She exhaled, pinching her forehead, disappointed in him. She'd been almost
comfortable
around him this night, but here came the sexual questions, the innuendo. “Where did this come from?”

“Nothing to do while driving but think. Have you?”

“No, Lachlain. Happy? Never went dental with anybody's arm but your own.” When he immediately parted his lip for another question, she snapped, “Anybody's
anything.”

He relaxed a little in the seat. “Wanted to be sure.”

“Why?” she asked, exasperated.

“Like being your first.”

Was he for real? Was it possible he was asking these questions not to embarrass her, but because he was being a . . . a male?

“Does blood always make you react the way you did tonight—or was it taking from me that made you so wanton?”

Nope. Just to embarrass her. “Why is this important?”

“I want to know whether, if you were drinking blood from a glass—in front of others—you would behave as you did.”

“You just couldn't let me go a few hours without tormenting me?”

“No' tormenting you. I need to know.”

Emma was really beginning to hate speaking with him. Then she frowned. What was he getting at? When would she drink in front of others? She did at home, but that was from a mug or a margarita glass at a party. Not in a bed, partially undressed while a male licked her breast. Her heart sped up, anxiety erupting. Lachlain would never take her among his friends and family as she drank blood like wine, so why was he asking?

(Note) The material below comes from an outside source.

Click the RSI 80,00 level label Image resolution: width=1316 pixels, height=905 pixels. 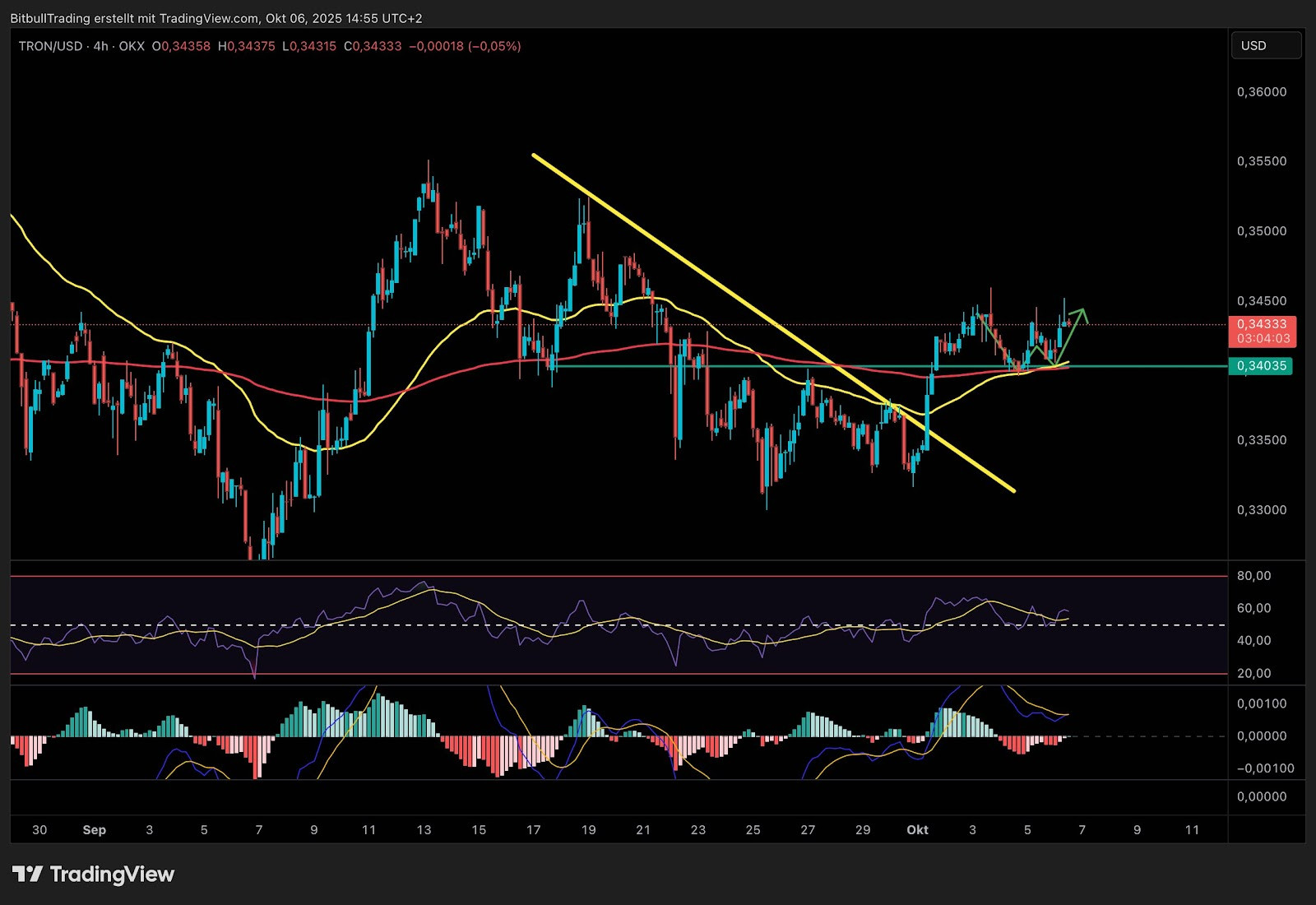tap(1253, 576)
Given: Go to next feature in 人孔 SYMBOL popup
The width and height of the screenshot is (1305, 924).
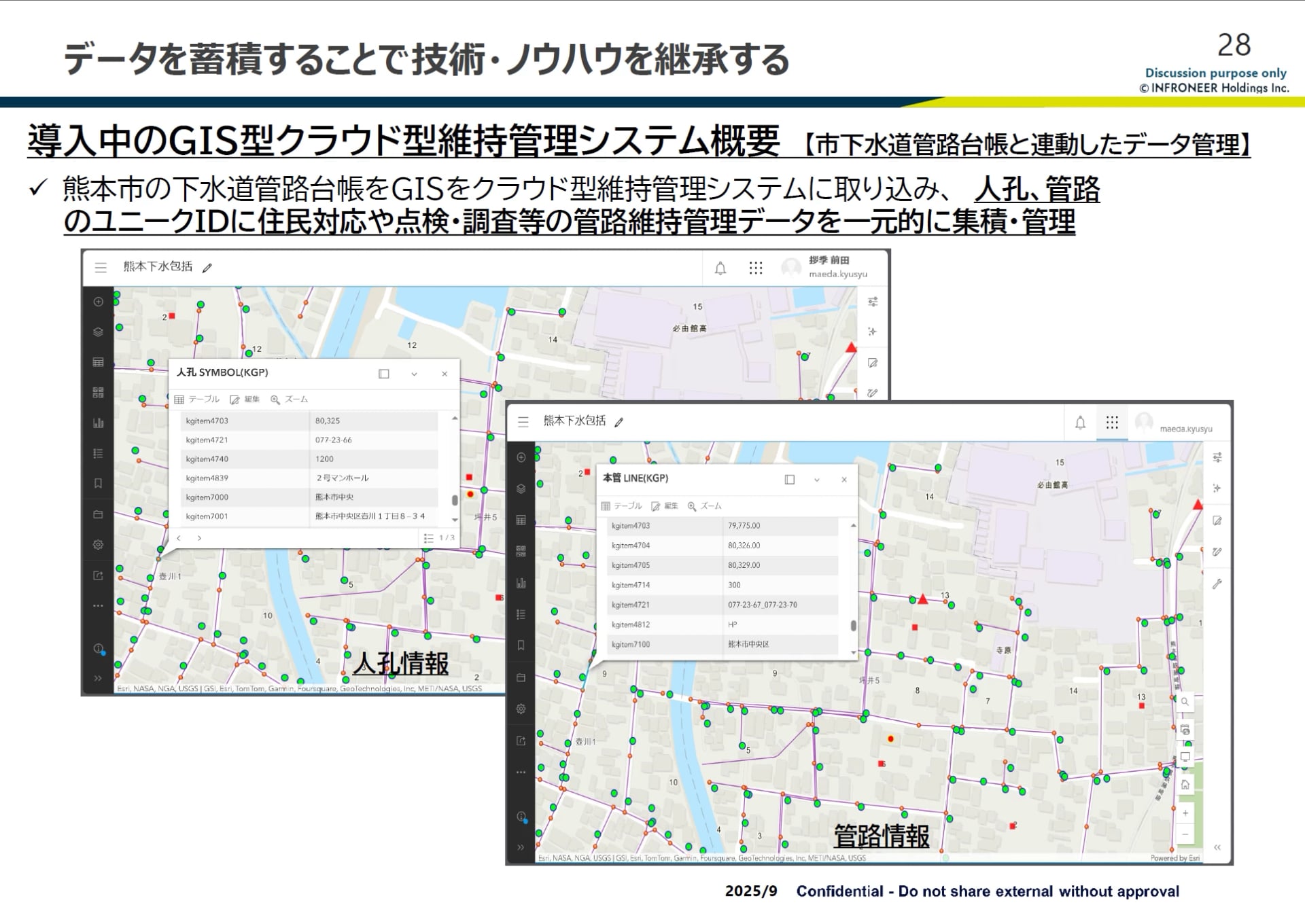Looking at the screenshot, I should click(199, 538).
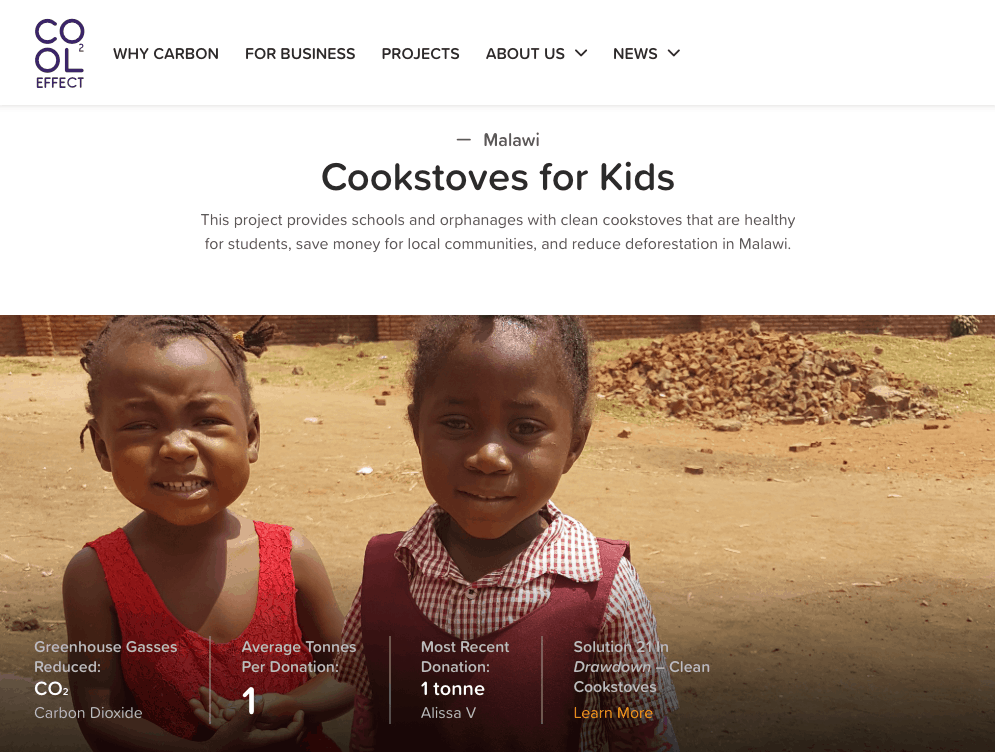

Was he making sordid plans that included her? She was struck once again by how little she truly knew about him. “I've heard about Lykae appetites and, uh, your openness with your sexuality”—she swallowed—“but I wouldn't want to be that way in front of others.”

He frowned at her briefly, then a muscle ticked in his cheek. Immediately she sensed his building anger. “I meant in a social situation where others drank. I would
never
even contemplate the other.”

She flushed. Now
her
mind was in the gutter, cruising past his mind's station there. “Lachlain, I'm no more affected than you would be from a glass of water.”

He met her eyes, giving her a look so primal it made her shiver. “Emma, I doona know what you've been doing in the past, but know that when I take a woman into my bed, I will never
share
her.”

13

“Y
ou doona seem to care that we had to stop tonight,” Lachlain said over his shoulder as he triple-checked the blankets he'd strung over the hotel window.

After midnight, the skies had opened up, rain pouring, making their journey slow going. He'd said Kinevane was perhaps two hours away. Emma had known dawn was in three.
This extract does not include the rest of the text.